------ Records for processing

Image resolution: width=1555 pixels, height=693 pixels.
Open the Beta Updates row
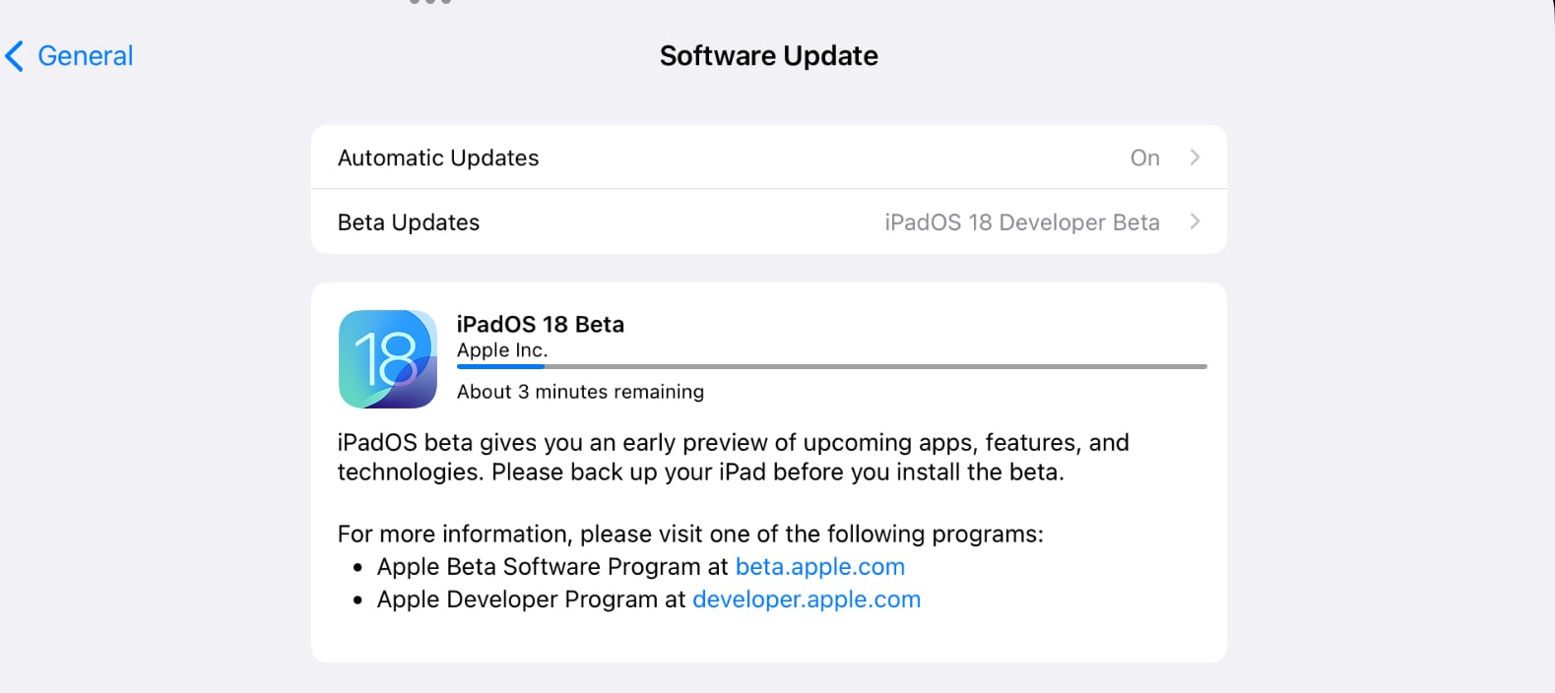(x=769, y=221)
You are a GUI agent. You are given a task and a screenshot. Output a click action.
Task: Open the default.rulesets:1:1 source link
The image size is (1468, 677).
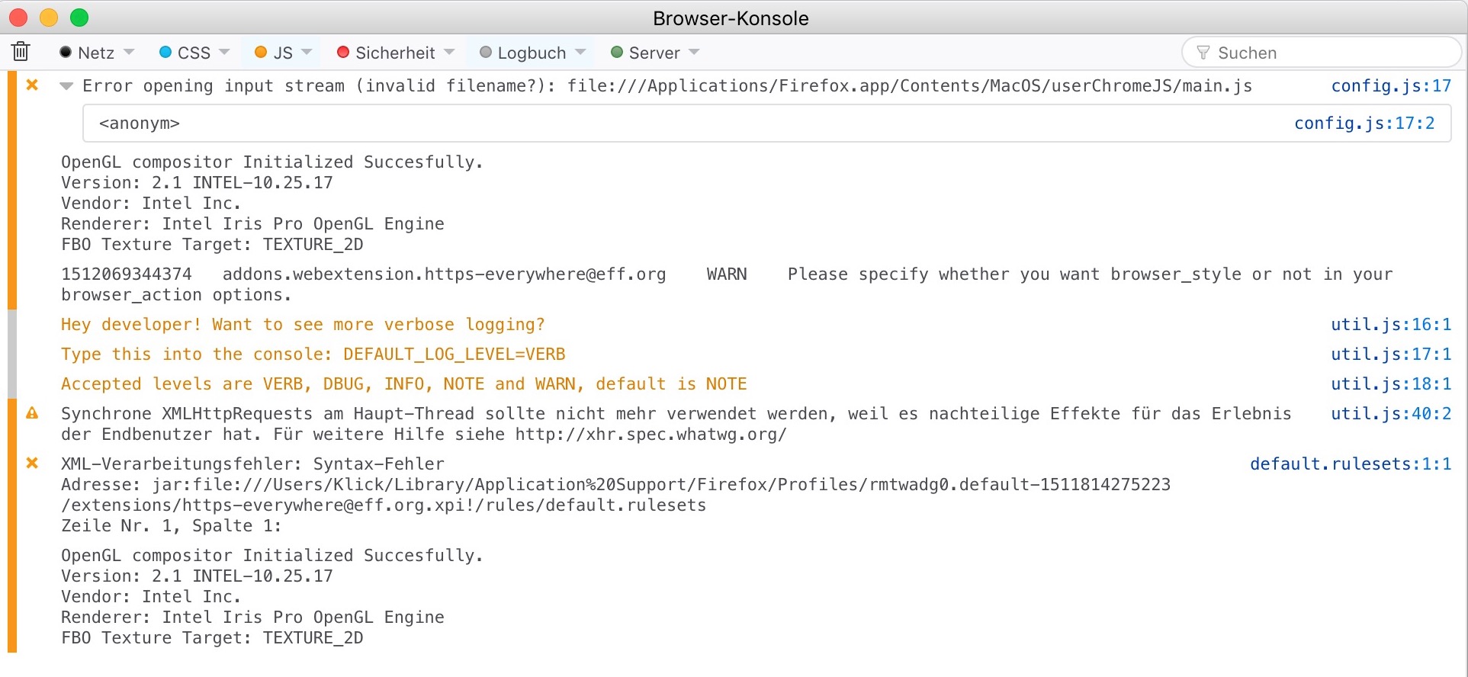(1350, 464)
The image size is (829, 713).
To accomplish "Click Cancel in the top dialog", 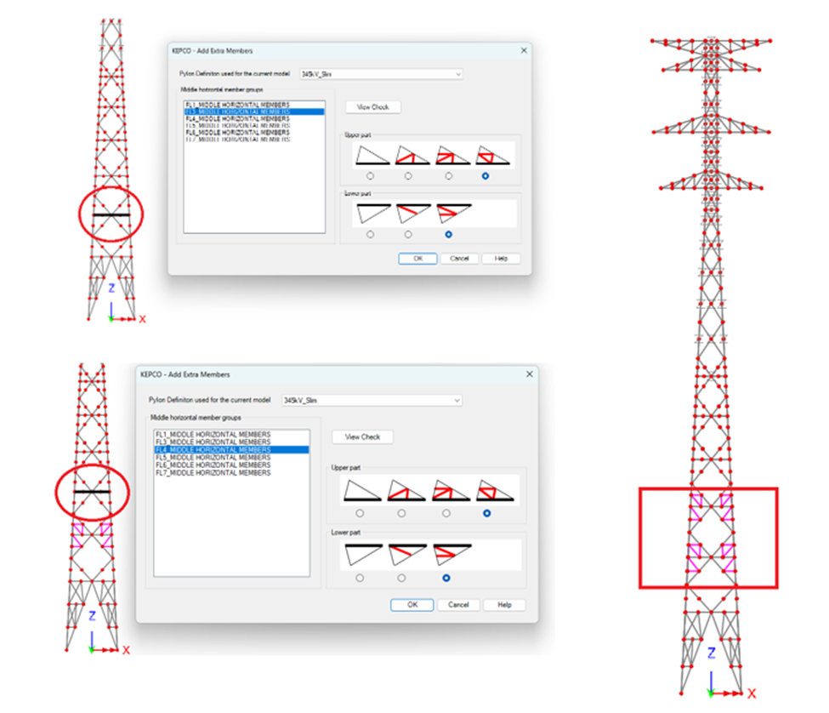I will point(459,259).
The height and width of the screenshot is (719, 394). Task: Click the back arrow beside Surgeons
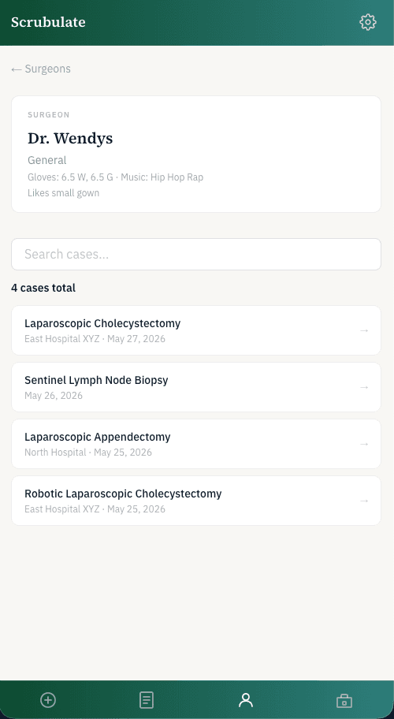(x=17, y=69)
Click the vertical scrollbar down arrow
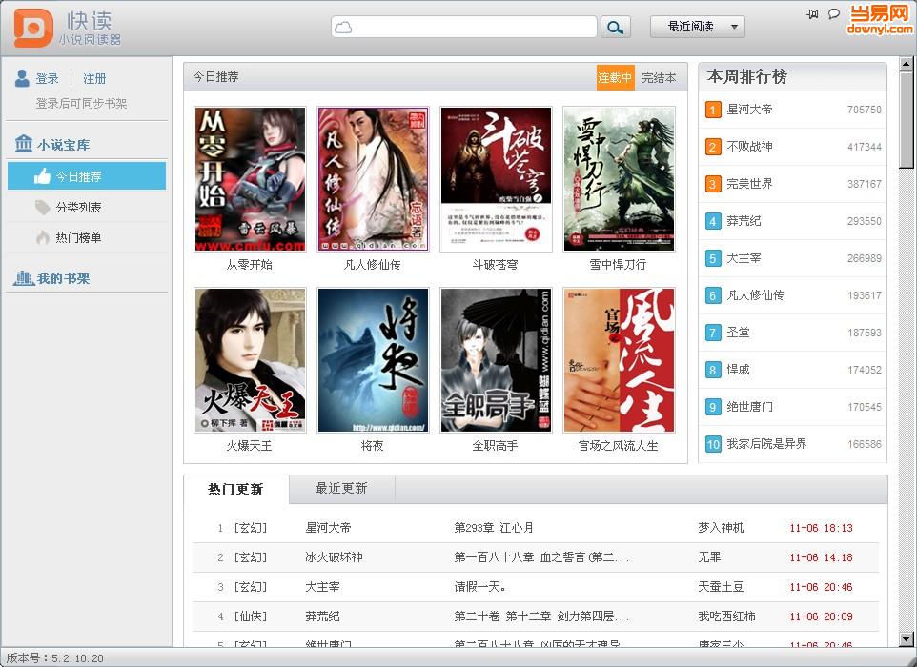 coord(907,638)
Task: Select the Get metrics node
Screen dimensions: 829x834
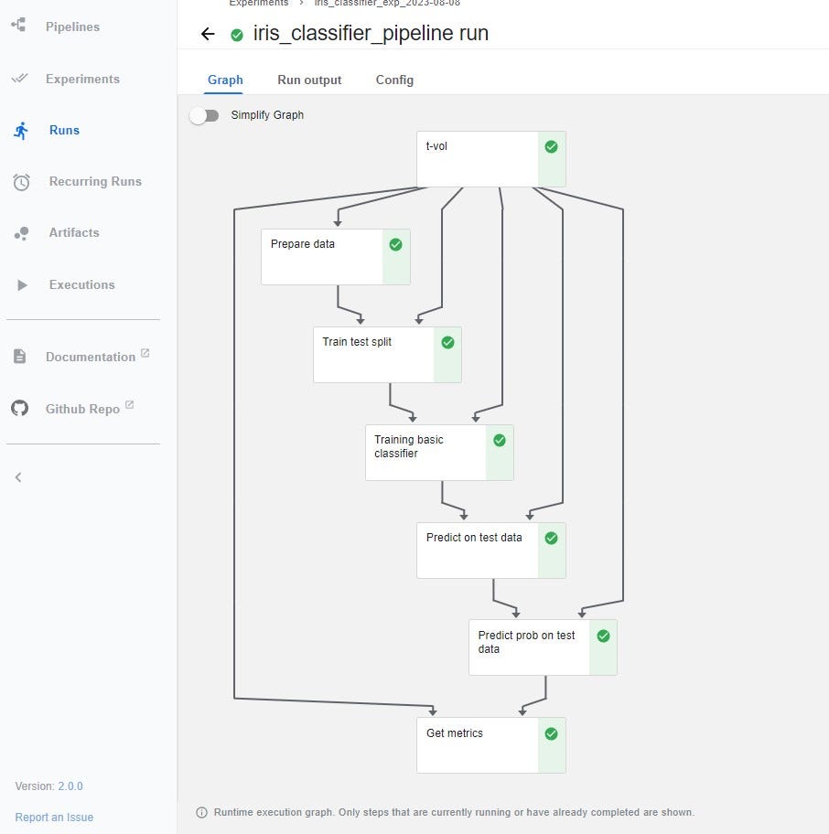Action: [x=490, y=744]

------------
------ Records for processing

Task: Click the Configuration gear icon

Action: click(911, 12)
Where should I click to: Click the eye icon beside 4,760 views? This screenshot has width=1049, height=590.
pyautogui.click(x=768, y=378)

------------

Quote the data above exactly from the line with "Image resolution: width=1555" to the line with "Task: Open the", both ends counted, and nothing else. Pictures don't go in.

Image resolution: width=1555 pixels, height=693 pixels.
Open the Beta Updates row
(x=769, y=221)
You are a GUI agent. You are given a task and a screenshot. Output a click action.
Task: Open the default.rulesets:1:1 source link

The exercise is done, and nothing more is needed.